WHAT THIS TASK INVOLVES — Copy the records below exactly as they are written.

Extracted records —

____

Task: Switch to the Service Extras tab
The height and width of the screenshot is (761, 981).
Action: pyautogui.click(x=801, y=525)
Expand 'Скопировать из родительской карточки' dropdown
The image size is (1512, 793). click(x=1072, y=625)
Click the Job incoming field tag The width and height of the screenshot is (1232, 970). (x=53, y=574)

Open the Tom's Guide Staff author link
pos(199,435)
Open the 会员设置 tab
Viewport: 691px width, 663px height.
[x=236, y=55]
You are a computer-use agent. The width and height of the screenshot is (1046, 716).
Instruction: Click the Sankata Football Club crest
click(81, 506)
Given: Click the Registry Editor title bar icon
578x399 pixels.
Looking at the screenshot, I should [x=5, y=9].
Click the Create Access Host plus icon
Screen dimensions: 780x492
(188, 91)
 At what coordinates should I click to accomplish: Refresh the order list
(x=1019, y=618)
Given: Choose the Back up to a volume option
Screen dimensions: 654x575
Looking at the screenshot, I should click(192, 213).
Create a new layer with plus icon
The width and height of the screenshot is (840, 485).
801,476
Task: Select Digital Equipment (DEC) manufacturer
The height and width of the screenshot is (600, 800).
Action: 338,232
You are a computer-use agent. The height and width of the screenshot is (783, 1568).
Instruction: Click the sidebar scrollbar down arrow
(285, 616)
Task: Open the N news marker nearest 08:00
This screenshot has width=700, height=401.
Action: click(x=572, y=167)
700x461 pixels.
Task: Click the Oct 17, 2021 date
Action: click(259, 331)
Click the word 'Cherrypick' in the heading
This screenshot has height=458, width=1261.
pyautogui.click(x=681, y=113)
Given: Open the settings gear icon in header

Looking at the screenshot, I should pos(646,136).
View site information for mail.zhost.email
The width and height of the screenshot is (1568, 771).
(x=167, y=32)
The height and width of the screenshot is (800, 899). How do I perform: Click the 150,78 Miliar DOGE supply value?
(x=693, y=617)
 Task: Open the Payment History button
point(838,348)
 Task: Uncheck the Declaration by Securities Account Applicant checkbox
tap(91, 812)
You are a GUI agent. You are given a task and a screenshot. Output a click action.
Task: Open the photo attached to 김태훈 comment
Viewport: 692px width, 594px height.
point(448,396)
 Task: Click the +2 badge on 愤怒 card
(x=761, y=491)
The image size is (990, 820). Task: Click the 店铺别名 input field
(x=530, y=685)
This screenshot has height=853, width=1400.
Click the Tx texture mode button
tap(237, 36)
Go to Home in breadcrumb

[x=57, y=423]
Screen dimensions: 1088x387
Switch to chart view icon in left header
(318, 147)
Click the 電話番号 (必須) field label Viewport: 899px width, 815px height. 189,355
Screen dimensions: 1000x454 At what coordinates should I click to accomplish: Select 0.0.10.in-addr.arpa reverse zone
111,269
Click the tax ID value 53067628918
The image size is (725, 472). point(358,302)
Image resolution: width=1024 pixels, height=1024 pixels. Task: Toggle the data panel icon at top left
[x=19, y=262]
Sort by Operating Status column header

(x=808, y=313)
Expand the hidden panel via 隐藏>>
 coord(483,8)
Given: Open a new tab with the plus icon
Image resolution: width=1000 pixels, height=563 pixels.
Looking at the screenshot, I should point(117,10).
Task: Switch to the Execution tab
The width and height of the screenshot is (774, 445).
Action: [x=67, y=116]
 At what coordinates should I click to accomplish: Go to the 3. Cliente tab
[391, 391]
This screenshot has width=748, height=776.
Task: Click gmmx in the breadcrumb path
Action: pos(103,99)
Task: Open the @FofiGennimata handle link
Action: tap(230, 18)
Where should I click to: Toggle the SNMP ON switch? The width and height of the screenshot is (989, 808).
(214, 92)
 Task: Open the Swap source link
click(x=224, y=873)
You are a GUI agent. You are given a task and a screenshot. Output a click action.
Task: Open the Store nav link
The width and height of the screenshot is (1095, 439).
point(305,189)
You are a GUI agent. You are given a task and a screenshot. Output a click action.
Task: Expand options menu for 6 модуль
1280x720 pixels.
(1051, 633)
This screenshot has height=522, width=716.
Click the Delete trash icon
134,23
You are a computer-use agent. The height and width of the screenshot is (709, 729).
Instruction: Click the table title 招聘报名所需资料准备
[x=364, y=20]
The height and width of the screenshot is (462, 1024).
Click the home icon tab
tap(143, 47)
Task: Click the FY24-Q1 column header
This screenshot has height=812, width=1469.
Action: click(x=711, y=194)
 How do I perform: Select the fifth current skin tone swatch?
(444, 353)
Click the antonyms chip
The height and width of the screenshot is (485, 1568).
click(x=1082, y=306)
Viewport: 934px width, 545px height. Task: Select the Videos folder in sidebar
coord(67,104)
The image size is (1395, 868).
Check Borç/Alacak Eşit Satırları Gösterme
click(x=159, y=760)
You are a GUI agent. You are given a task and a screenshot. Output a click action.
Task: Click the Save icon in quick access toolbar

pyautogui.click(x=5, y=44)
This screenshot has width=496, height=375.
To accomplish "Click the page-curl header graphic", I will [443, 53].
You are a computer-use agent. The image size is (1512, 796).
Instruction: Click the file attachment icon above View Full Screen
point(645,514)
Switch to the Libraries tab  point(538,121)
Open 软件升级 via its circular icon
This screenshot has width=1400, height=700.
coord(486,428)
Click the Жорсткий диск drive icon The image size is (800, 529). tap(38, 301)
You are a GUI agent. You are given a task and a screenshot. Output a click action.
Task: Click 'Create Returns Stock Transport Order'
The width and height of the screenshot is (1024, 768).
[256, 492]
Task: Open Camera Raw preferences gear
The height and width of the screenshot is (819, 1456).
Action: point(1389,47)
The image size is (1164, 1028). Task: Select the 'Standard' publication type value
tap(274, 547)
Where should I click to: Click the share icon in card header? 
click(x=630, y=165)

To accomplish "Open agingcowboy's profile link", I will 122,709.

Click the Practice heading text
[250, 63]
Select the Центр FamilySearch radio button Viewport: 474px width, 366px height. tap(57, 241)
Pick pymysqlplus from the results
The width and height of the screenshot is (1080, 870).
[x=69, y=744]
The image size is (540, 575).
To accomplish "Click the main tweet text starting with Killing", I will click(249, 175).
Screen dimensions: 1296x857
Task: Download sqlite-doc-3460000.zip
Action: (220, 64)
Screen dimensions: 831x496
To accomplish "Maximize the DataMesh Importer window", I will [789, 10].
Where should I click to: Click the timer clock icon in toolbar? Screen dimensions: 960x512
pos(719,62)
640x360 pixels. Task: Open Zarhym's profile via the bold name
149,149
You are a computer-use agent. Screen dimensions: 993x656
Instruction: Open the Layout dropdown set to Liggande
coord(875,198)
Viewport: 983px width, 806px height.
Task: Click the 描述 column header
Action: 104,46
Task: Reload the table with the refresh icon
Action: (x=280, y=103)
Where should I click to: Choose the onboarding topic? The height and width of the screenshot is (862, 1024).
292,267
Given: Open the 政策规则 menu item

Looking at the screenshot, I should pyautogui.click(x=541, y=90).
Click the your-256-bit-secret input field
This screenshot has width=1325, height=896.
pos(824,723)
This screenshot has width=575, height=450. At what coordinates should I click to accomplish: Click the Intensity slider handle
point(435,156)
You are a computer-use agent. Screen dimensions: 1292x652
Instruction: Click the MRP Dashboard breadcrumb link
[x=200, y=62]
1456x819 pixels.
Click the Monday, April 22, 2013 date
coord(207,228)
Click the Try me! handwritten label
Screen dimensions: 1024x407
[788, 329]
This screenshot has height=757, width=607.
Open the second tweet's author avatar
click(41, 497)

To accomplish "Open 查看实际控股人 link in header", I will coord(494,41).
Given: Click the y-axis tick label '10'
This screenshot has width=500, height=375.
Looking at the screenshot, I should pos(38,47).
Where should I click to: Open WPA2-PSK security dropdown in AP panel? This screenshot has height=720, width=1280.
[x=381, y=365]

____

ANSWER TO THE PROBLEM —
Task: Switch to the Service Extras tab
The height and width of the screenshot is (761, 981).
Action: pyautogui.click(x=801, y=525)
Expand 'Скопировать из родительской карточки' dropdown
The image size is (1512, 793). click(x=1072, y=625)
Click the Job incoming field tag The width and height of the screenshot is (1232, 970). (x=53, y=574)

Open the Tom's Guide Staff author link
pos(199,435)
Open the 会员设置 tab
Viewport: 691px width, 663px height.
[x=236, y=55]
You are a computer-use agent. The width and height of the screenshot is (1046, 716).
Instruction: Click the Sankata Football Club crest
click(81, 506)
Given: Click the Registry Editor title bar icon
578x399 pixels.
Looking at the screenshot, I should [x=5, y=9].
Click the Create Access Host plus icon
Screen dimensions: 780x492
(188, 91)
 At what coordinates should I click to accomplish: Refresh the order list
(x=1019, y=618)
Given: Choose the Back up to a volume option
Screen dimensions: 654x575
Looking at the screenshot, I should click(192, 213).
Create a new layer with plus icon
The width and height of the screenshot is (840, 485).
801,476
Task: Select Digital Equipment (DEC) manufacturer
The height and width of the screenshot is (600, 800).
Action: 338,232
You are a computer-use agent. The height and width of the screenshot is (783, 1568).
Instruction: Click the sidebar scrollbar down arrow
(285, 616)
Task: Open the N news marker nearest 08:00
This screenshot has width=700, height=401.
Action: click(x=572, y=167)
700x461 pixels.
Task: Click the Oct 17, 2021 date
Action: click(259, 331)
Click the word 'Cherrypick' in the heading
This screenshot has height=458, width=1261.
pyautogui.click(x=681, y=113)
Given: Open the settings gear icon in header

Looking at the screenshot, I should pos(646,136).
View site information for mail.zhost.email
The width and height of the screenshot is (1568, 771).
(x=167, y=32)
The height and width of the screenshot is (800, 899). How do I perform: Click the 150,78 Miliar DOGE supply value?
(x=693, y=617)
 Task: Open the Payment History button
point(838,348)
 Task: Uncheck the Declaration by Securities Account Applicant checkbox
tap(91, 812)
You are a GUI agent. You are given a task and a screenshot. Output a click action.
Task: Open the photo attached to 김태훈 comment
Viewport: 692px width, 594px height.
point(448,396)
 Task: Click the +2 badge on 愤怒 card
(x=761, y=491)
The image size is (990, 820). Task: Click the 店铺别名 input field
(x=530, y=685)
This screenshot has height=853, width=1400.
Click the Tx texture mode button
tap(237, 36)
Go to Home in breadcrumb

[x=57, y=423]
Screen dimensions: 1088x387
Switch to chart view icon in left header
(318, 147)
Click the 電話番号 (必須) field label Viewport: 899px width, 815px height. 189,355
Screen dimensions: 1000x454 At what coordinates should I click to accomplish: Select 0.0.10.in-addr.arpa reverse zone
111,269
Click the tax ID value 53067628918
The image size is (725, 472). point(358,302)
Image resolution: width=1024 pixels, height=1024 pixels. Task: Toggle the data panel icon at top left
[x=19, y=262]
Sort by Operating Status column header

(x=808, y=313)
Expand the hidden panel via 隐藏>>
 coord(483,8)
Given: Open a new tab with the plus icon
Image resolution: width=1000 pixels, height=563 pixels.
Looking at the screenshot, I should point(117,10).
Task: Switch to the Execution tab
The width and height of the screenshot is (774, 445).
Action: [x=67, y=116]
 At what coordinates should I click to accomplish: Go to the 3. Cliente tab
[391, 391]
This screenshot has width=748, height=776.
Task: Click gmmx in the breadcrumb path
Action: pos(103,99)
Task: Open the @FofiGennimata handle link
Action: tap(230, 18)
Where should I click to: Toggle the SNMP ON switch? The width and height of the screenshot is (989, 808).
(214, 92)
 Task: Open the Swap source link
click(x=224, y=873)
You are a GUI agent. You are given a task and a screenshot. Output a click action.
Task: Open the Store nav link
The width and height of the screenshot is (1095, 439).
point(305,189)
You are a GUI agent. You are given a task and a screenshot. Output a click action.
Task: Expand options menu for 6 модуль
1280x720 pixels.
(1051, 633)
This screenshot has height=522, width=716.
Click the Delete trash icon
134,23
You are a computer-use agent. The height and width of the screenshot is (709, 729).
Instruction: Click the table title 招聘报名所需资料准备
[x=364, y=20]
The height and width of the screenshot is (462, 1024).
Click the home icon tab
tap(143, 47)
Task: Click the FY24-Q1 column header
This screenshot has height=812, width=1469.
Action: click(x=711, y=194)
 How do I perform: Select the fifth current skin tone swatch?
(444, 353)
Click the antonyms chip
The height and width of the screenshot is (485, 1568).
click(x=1082, y=306)
Viewport: 934px width, 545px height. Task: Select the Videos folder in sidebar
coord(67,104)
The image size is (1395, 868).
Check Borç/Alacak Eşit Satırları Gösterme
click(x=159, y=760)
You are a GUI agent. You are given a task and a screenshot. Output a click action.
Task: Click the Save icon in quick access toolbar

pyautogui.click(x=5, y=44)
This screenshot has width=496, height=375.
To accomplish "Click the page-curl header graphic", I will [443, 53].
You are a computer-use agent. The image size is (1512, 796).
Instruction: Click the file attachment icon above View Full Screen
point(645,514)
Switch to the Libraries tab  point(538,121)
Open 软件升级 via its circular icon
This screenshot has width=1400, height=700.
coord(486,428)
Click the Жорсткий диск drive icon The image size is (800, 529). tap(38, 301)
You are a GUI agent. You are given a task and a screenshot. Output a click action.
Task: Click 'Create Returns Stock Transport Order'
The width and height of the screenshot is (1024, 768).
[256, 492]
Task: Open Camera Raw preferences gear
The height and width of the screenshot is (819, 1456).
Action: point(1389,47)
The image size is (1164, 1028). Task: Select the 'Standard' publication type value
tap(274, 547)
Where should I click to: Click the share icon in card header? 
click(x=630, y=165)

To accomplish "Open agingcowboy's profile link", I will 122,709.

Click the Practice heading text
[250, 63]
Select the Центр FamilySearch radio button Viewport: 474px width, 366px height. tap(57, 241)
Pick pymysqlplus from the results
The width and height of the screenshot is (1080, 870).
[x=69, y=744]
The image size is (540, 575).
To accomplish "Click the main tweet text starting with Killing", I will click(249, 175).
Screen dimensions: 1296x857
Task: Download sqlite-doc-3460000.zip
Action: (220, 64)
Screen dimensions: 831x496
To accomplish "Maximize the DataMesh Importer window", I will [789, 10].
Where should I click to: Click the timer clock icon in toolbar? Screen dimensions: 960x512
pos(719,62)
640x360 pixels. Task: Open Zarhym's profile via the bold name
149,149
You are a computer-use agent. Screen dimensions: 993x656
Instruction: Open the Layout dropdown set to Liggande
coord(875,198)
Viewport: 983px width, 806px height.
Task: Click the 描述 column header
Action: 104,46
Task: Reload the table with the refresh icon
Action: (x=280, y=103)
Where should I click to: Choose the onboarding topic? The height and width of the screenshot is (862, 1024).
292,267
Given: Open the 政策规则 menu item

Looking at the screenshot, I should pyautogui.click(x=541, y=90).
Click the your-256-bit-secret input field
This screenshot has width=1325, height=896.
pos(824,723)
This screenshot has width=575, height=450. At what coordinates should I click to accomplish: Click the Intensity slider handle
point(435,156)
You are a computer-use agent. Screen dimensions: 1292x652
Instruction: Click the MRP Dashboard breadcrumb link
[x=200, y=62]
1456x819 pixels.
Click the Monday, April 22, 2013 date
coord(207,228)
Click the Try me! handwritten label
Screen dimensions: 1024x407
[788, 329]
This screenshot has height=757, width=607.
Open the second tweet's author avatar
click(41, 497)

To accomplish "Open 查看实际控股人 link in header", I will coord(494,41).
Given: Click the y-axis tick label '10'
This screenshot has width=500, height=375.
Looking at the screenshot, I should pos(38,47).
Where should I click to: Open WPA2-PSK security dropdown in AP panel? This screenshot has height=720, width=1280.
[x=381, y=365]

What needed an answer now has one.